'Go up there,' he said to her. 'My lady's apartments are to the right. You will find her women.'

The man added in a whisper to one of his fellows: 'She came in through the gardens, we can swear that we never saw her enter if any mischief come of it;' and they watched her with languid curiosity as her dark figure passed up the lighted staircase, with its blue velvet carpets, its bronze caryatides, its great Japanese vases filled with azaleas, its arched recesses filled with palms and statues.

Presently she came to a wide landing place, where corridors branched off from side to side; it was lighted also, and here also its masses of blossom, its green fronds of ferns and palms were beautiful against the white marble and the blue hangings of the walls.

A servant was walking up and down awaiting orders. To him she said the same words: 'I come to see the Countess Othmar. Tell her I am here. I am Damaris Bérarde.'


CHAPTER LI.

She whom she sought was alone in her apartments within.

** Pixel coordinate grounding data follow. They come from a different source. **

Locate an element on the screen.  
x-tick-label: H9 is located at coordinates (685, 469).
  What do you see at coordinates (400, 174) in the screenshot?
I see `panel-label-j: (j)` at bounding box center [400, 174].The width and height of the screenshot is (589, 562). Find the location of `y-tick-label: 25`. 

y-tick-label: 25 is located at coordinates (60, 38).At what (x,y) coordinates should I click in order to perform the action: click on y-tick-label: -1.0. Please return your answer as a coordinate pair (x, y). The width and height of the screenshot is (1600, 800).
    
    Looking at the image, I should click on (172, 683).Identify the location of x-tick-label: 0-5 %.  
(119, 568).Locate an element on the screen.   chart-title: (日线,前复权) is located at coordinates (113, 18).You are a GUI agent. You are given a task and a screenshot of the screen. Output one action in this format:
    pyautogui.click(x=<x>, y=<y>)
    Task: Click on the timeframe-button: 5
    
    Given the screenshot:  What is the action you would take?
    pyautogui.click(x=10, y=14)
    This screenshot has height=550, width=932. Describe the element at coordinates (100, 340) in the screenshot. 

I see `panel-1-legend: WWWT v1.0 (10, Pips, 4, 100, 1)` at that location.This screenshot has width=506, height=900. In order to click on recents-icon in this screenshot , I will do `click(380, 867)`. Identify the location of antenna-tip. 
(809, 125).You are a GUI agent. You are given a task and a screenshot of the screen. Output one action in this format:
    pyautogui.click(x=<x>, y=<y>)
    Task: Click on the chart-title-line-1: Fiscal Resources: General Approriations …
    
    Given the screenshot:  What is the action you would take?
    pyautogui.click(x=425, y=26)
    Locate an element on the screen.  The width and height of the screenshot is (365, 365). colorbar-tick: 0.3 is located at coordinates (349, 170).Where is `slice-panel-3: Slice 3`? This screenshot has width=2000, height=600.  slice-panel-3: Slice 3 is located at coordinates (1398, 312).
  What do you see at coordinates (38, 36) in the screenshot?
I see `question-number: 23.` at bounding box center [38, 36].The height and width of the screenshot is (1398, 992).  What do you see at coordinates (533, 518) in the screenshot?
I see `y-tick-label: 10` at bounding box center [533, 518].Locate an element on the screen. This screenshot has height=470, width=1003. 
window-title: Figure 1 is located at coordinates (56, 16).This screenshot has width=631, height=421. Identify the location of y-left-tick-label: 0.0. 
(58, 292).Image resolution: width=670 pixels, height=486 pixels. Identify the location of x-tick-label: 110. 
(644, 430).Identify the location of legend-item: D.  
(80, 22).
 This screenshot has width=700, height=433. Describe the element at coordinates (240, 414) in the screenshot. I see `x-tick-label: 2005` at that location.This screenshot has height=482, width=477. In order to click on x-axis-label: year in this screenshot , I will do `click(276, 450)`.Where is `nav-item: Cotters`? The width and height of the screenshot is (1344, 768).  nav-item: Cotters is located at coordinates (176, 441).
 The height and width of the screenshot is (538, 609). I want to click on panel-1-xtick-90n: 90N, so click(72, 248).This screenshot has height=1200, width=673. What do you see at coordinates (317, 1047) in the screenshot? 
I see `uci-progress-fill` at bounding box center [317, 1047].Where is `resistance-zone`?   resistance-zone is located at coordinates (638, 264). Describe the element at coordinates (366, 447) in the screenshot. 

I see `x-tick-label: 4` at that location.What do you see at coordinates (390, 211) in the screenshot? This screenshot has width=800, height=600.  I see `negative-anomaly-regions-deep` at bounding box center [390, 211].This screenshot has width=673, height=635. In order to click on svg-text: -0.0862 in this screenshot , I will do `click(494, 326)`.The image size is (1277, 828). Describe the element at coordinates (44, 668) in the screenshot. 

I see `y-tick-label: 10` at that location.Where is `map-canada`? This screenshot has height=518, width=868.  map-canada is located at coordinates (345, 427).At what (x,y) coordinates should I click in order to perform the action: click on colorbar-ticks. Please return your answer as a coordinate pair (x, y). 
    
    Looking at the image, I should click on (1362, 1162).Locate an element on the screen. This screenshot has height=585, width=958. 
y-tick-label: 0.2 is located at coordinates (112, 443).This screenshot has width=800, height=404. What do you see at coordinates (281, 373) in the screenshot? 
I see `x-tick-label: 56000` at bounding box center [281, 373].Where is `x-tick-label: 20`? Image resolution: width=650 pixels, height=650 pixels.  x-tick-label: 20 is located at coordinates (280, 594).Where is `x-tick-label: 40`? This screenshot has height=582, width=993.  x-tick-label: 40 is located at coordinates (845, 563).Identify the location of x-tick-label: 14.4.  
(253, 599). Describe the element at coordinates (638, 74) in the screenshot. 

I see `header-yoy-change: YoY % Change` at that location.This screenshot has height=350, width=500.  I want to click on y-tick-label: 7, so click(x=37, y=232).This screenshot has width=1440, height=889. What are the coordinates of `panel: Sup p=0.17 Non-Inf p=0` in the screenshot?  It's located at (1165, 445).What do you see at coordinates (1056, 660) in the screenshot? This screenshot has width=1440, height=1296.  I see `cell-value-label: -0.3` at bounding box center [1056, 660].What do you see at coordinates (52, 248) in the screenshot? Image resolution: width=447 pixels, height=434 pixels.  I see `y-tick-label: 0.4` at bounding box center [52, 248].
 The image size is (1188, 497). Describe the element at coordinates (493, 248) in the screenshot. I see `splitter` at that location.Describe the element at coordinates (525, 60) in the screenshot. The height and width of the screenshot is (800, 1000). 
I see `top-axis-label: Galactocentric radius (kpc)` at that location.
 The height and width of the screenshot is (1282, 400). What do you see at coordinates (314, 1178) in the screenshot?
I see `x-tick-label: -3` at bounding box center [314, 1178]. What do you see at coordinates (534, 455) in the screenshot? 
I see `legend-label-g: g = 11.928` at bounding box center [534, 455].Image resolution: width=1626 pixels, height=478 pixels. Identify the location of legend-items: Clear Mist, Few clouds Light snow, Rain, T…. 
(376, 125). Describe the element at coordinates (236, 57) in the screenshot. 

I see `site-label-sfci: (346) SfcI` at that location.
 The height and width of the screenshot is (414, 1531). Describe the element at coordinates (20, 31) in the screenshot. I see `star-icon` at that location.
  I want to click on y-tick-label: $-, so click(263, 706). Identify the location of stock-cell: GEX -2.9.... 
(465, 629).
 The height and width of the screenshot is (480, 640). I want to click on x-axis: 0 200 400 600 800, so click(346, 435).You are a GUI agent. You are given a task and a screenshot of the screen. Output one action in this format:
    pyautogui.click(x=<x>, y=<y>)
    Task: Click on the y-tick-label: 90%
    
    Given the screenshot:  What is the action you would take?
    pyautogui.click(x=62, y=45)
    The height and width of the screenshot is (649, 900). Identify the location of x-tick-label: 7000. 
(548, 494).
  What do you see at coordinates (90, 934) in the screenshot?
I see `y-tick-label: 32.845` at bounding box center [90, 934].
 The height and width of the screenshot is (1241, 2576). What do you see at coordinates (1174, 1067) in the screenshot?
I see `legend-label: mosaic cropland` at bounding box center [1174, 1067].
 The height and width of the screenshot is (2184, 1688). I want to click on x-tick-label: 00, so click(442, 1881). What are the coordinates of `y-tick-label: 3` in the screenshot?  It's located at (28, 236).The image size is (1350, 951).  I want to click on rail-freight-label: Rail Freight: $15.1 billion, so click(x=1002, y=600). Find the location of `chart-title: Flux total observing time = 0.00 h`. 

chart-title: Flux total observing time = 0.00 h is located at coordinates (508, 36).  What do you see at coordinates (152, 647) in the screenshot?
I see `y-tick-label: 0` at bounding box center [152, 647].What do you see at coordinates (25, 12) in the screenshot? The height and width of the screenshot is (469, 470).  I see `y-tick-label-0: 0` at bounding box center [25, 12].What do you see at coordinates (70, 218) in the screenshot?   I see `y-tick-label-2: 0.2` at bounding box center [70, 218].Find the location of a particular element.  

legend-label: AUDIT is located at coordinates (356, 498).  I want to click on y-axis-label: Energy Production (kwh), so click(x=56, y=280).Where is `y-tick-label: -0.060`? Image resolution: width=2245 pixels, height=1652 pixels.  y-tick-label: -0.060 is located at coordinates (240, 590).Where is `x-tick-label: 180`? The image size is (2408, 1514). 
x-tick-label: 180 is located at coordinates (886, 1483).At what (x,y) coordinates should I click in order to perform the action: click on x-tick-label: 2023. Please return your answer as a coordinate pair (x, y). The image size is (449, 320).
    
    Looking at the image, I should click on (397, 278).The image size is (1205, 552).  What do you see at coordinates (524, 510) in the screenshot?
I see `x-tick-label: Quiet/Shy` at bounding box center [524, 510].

She was resting, after her drive, in her bed-chamber, which was lighted by silver lamps, and of which the furniture was all of ivory and silver, with hangings of white plush embroidered with spring flowers in silks of their natural colours. The bed in its alcove was watched over by the angel of sleep; a statue in silver, modelled by modern artists from a design of Canova's. White lilac and white jessamine filled large silver bowls of Indian artificers' work. The portrait of her children in the rose gardens of Amyôt, painted by Caband, stood on an easel draped with some cloth of silver of the fifteenth century. The floor was covered with white bearskins. It was a temple dedicated to rest and dreams; but it had given her neither of late. She was restless, disquieted, ill at ease, and dissatisfied with herself.

She had the same pale rose satin gown on her; in another hour she would dress again for a dinner at the Duchesse d'Uzès'; her hair was a little loosened, her face was weary, she had a knot of hothouse roses at her bosom; her women were asking instructions as to what jewels she would wear. Her old sense of the dulness of life was strong upon her; was it worth while to go on with it, all these days so alike, all these dressings and undressings, all these amusements which so seldom were amusements—tant de frais pour si peu de chose?